— TASK —
Return exactly the lines from the one containing "Task: Tap the Wi-Fi status icon" through the last line of the records below, both included, and leave out any pictures.
*** Opening of GIVEN ENTRIES ***
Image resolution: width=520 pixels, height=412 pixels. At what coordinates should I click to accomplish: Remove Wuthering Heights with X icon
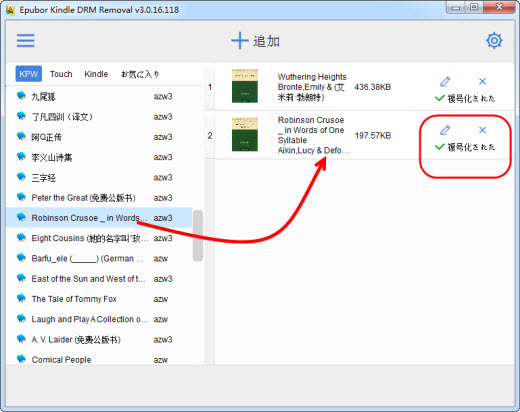[x=482, y=81]
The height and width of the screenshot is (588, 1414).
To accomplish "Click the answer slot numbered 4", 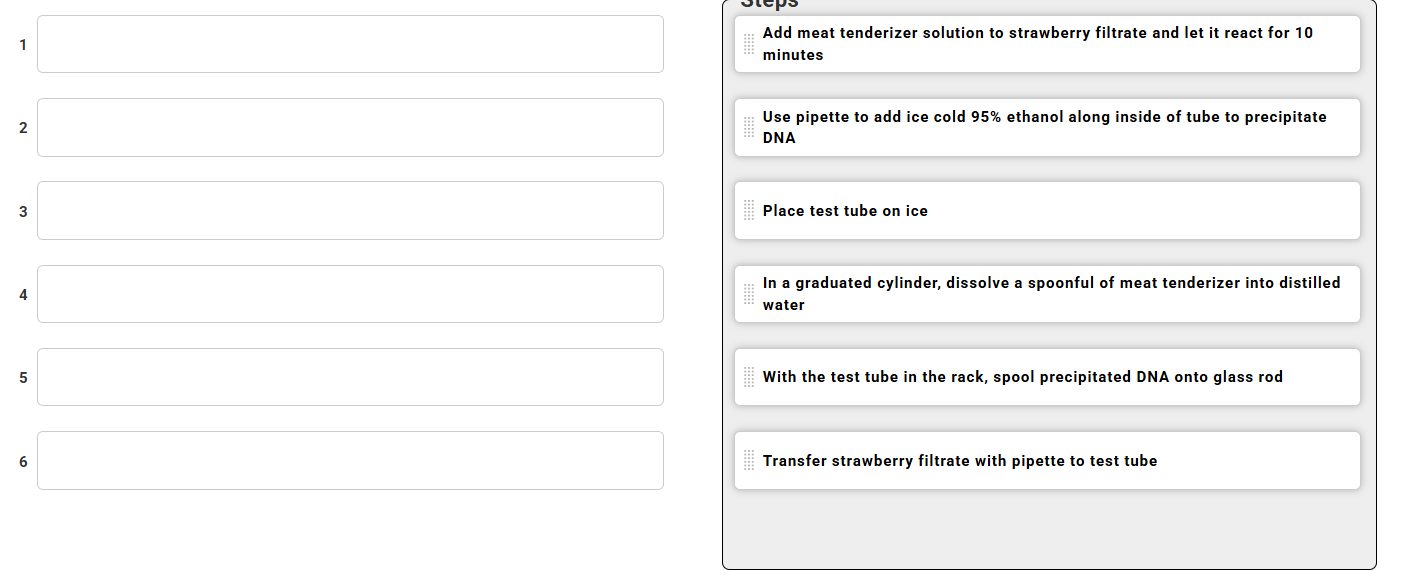I will 350,293.
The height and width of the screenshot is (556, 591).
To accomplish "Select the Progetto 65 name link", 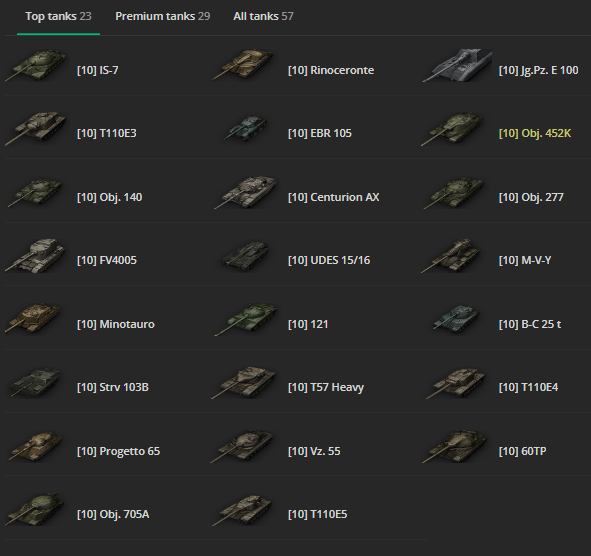I will [x=118, y=451].
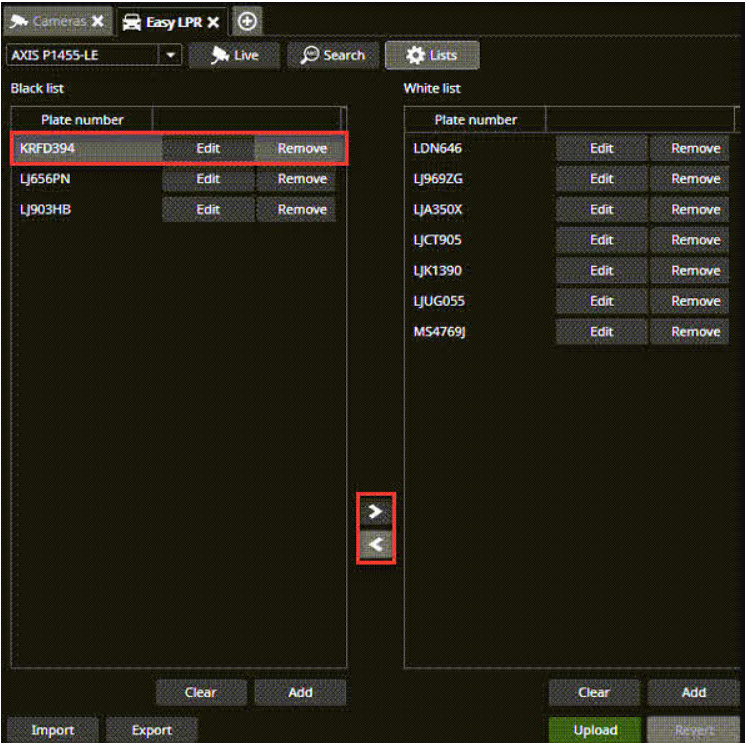Click Import button for plate lists
The height and width of the screenshot is (743, 747).
tap(52, 730)
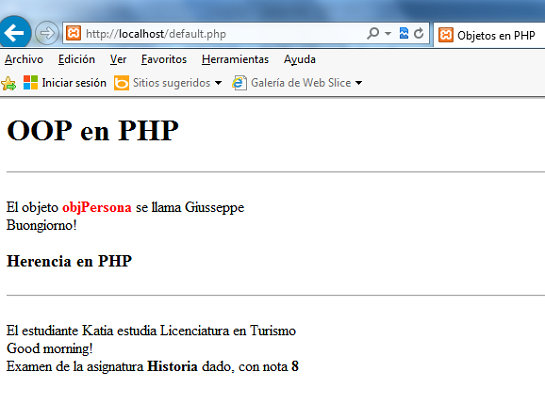This screenshot has width=545, height=404.
Task: Click the blue Back arrow button
Action: pos(14,33)
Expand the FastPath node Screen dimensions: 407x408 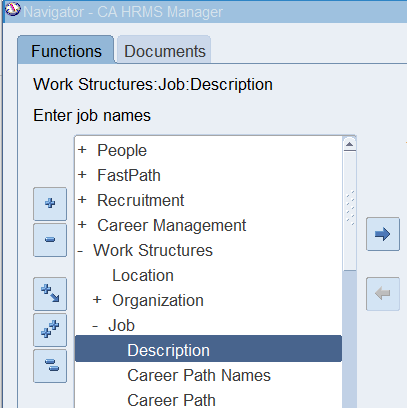pyautogui.click(x=82, y=175)
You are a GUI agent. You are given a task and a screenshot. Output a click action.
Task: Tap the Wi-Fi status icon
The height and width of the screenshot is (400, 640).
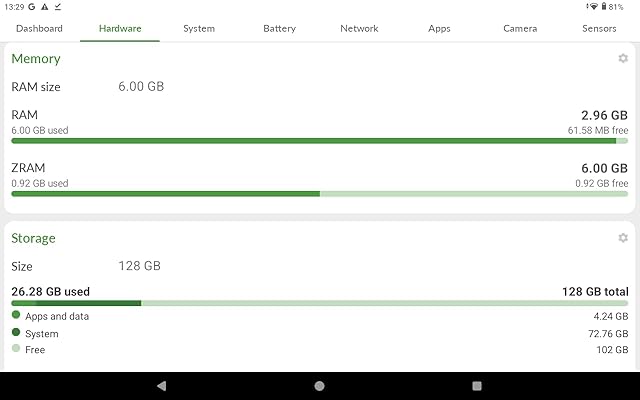pyautogui.click(x=593, y=7)
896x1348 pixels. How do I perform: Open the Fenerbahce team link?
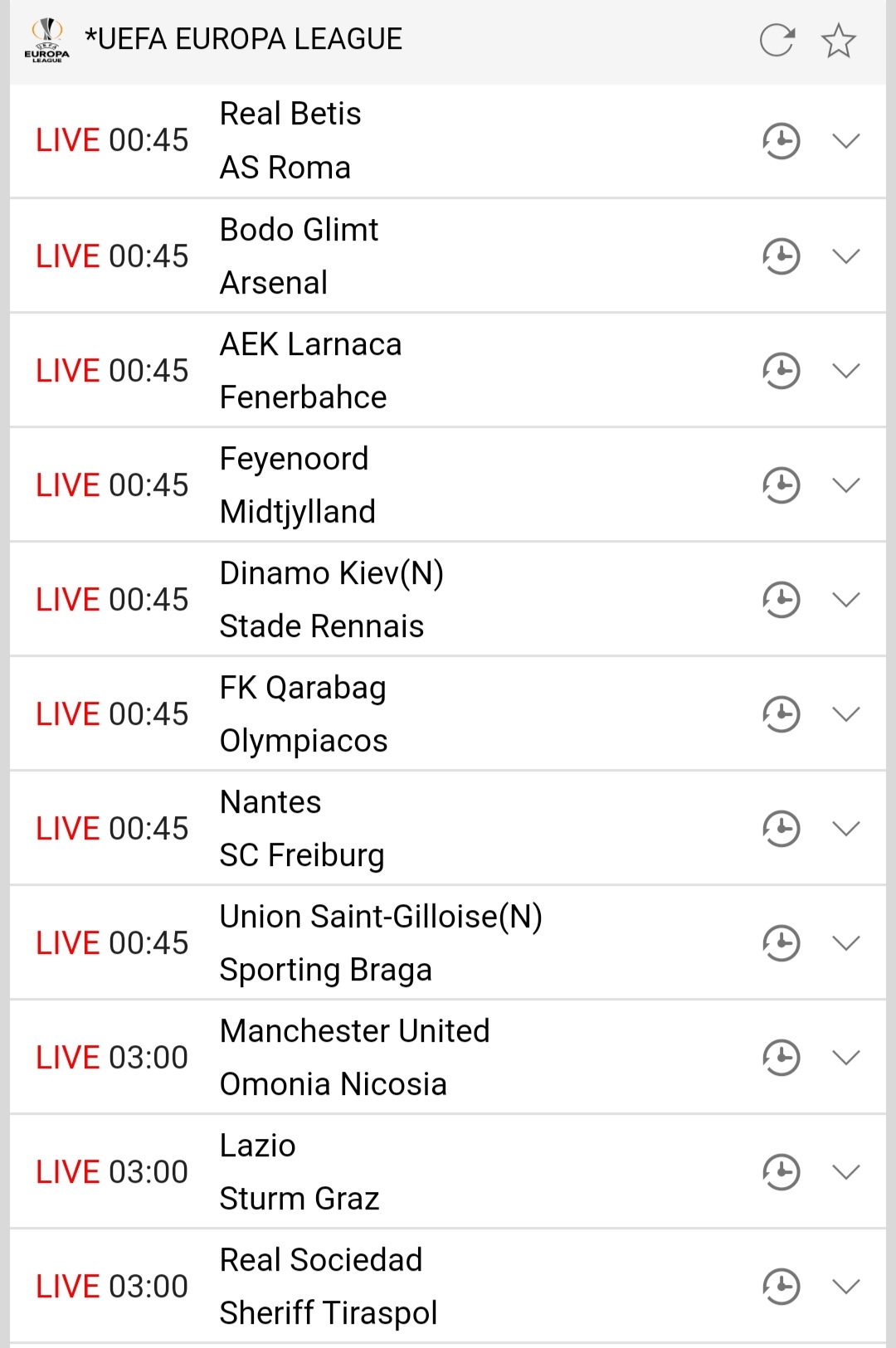tap(303, 397)
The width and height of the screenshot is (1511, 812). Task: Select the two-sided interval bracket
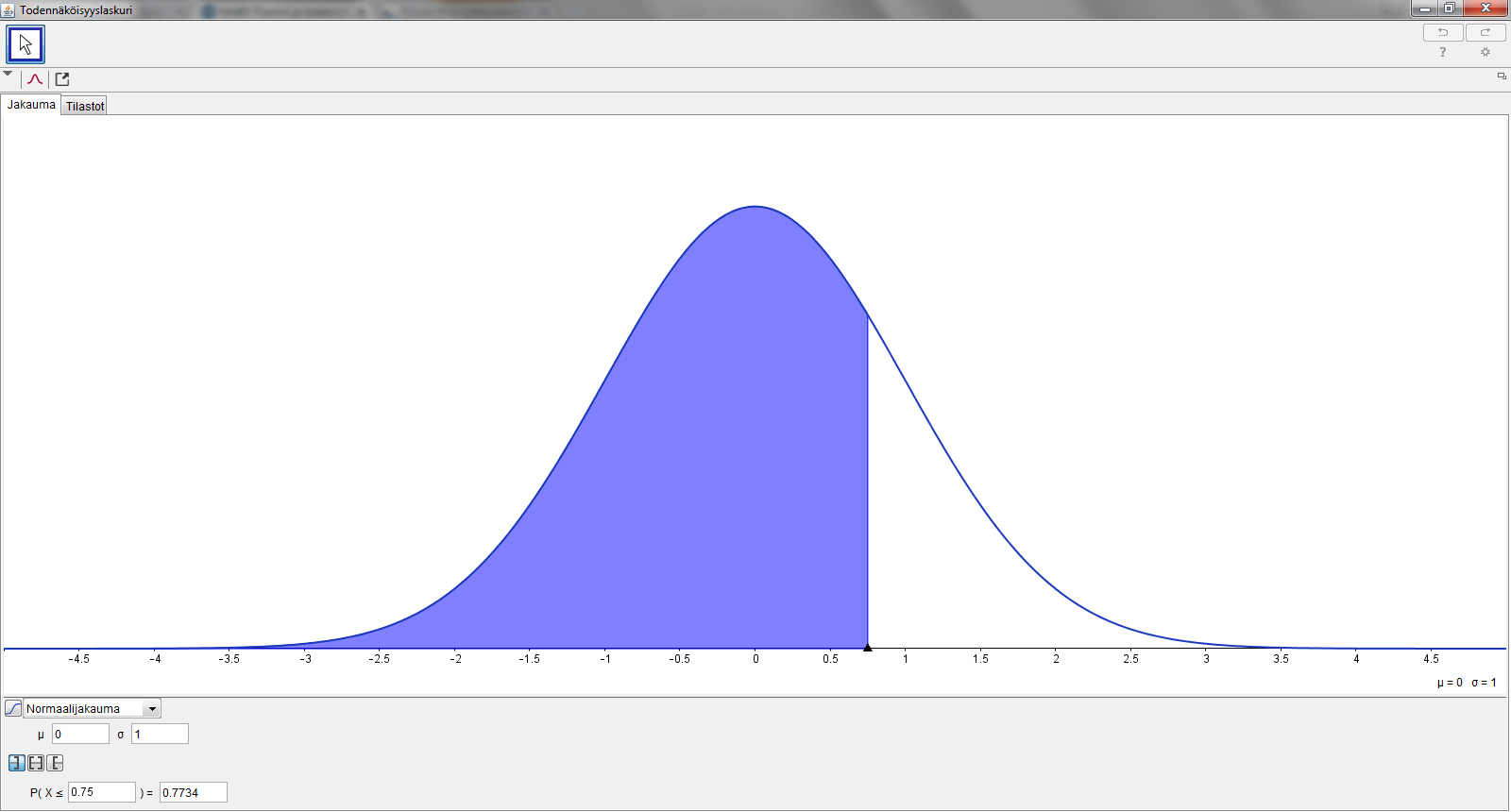click(x=36, y=763)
*** Close of GIVEN ENTRIES ***
— WRITTEN RESPONSE —
Task: Tap the Wi-Fi status icon
The height and width of the screenshot is (400, 640).
pyautogui.click(x=593, y=7)
896x1348 pixels. How do I perform: Open the Fenerbahce team link?
tap(303, 397)
The width and height of the screenshot is (1511, 812). Task: Select the two-sided interval bracket
click(x=36, y=763)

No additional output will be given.